The Provincial Progressive Conservative (PC) government has set forth a new proposal for the dissolution of Local Health Integration Networks (LHINs) in favour of an Ontario-wide super health agency. The announcement was posted in the Ontario Newsroom website on Feb. 26, and specified suggested changes to the healthcare system.
There are plans to incorporate the duties of the LHINs with six other health agencies, including Cancer Care Ontario and eHealth Ontario.
Christine Elliott, deputy premier and minister of health, said that the aim of the suggested changes is to build a more integrated, coordinated, and accountable healthcare system which is easier for patients to navigate, as well as to modernize delivery and equipment of services.
“Our government is committed to building a modern, connected public healthcare system that patients, families, and caregivers deserve,” Elliott said. “To build a truly patient-centred system of care, we must enable collaboration and coordination from top to bottom.”
The PC government has also placed an emphasis on senior and mental healthcare, with a commitment for 30,000 nursing home beds and a $38.8 billion investment, respectively, over the next 10 years.
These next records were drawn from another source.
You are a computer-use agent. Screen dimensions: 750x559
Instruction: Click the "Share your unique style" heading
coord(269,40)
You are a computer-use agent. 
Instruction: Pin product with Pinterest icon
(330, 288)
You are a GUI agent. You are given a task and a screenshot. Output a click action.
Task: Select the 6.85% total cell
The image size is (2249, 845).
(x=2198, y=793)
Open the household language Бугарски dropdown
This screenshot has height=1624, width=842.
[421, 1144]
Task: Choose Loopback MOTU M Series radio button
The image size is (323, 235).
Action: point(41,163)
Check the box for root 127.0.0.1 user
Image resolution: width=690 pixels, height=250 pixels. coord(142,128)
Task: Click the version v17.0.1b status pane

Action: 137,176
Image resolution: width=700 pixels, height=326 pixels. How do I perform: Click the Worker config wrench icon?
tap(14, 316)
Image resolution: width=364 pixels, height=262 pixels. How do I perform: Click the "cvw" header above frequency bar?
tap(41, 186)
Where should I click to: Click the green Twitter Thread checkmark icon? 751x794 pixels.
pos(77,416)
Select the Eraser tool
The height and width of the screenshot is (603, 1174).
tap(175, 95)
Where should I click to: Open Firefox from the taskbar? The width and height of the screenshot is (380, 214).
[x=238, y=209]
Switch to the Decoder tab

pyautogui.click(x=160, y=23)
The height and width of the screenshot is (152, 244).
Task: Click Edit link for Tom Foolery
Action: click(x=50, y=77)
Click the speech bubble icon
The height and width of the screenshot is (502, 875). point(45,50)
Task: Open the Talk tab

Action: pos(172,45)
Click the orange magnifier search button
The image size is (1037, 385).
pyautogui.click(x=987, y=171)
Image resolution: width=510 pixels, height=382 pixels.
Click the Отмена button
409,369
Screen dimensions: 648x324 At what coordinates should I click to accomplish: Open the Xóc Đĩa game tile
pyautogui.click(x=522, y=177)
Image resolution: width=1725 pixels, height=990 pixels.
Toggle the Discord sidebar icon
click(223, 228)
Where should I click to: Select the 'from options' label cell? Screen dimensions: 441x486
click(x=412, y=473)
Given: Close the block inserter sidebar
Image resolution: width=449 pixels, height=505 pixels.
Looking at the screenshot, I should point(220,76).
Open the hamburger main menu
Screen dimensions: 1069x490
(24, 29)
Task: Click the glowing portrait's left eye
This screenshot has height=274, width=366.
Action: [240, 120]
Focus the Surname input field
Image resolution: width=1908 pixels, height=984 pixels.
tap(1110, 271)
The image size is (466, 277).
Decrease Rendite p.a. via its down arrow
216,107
George Heckman, an associate professor at the University of Waterloo’s School of Public Health and Health Systems and the Schlegel Research Chair in Geriatric Medicine, believes that there is an opportunity here to improve on the shortcomings of the the LHIN system.
“If you have a single agency that sets a standard in terms of how you assess people, that sets a quality standard,” he said. “[If] you do things correctly, [if the standards are the same] … you can allow local flexibility to come up with a solution that fits local needs that will meet the standard.”
“Right now, it doesn’t seem like there’s actually something firm. So it could go sideways or, if they really start thinking about these mechanisms, and that’s what they put in place, it might work,” Heckman said.
On Mar. 8, two more announcements were made. First, a Board of Directors has been chosen. Second, a Patient Declaration of Values for Ontario has been released by Elliott and Julie Drury, chair of the minister’s Patient and Family Advisory Council.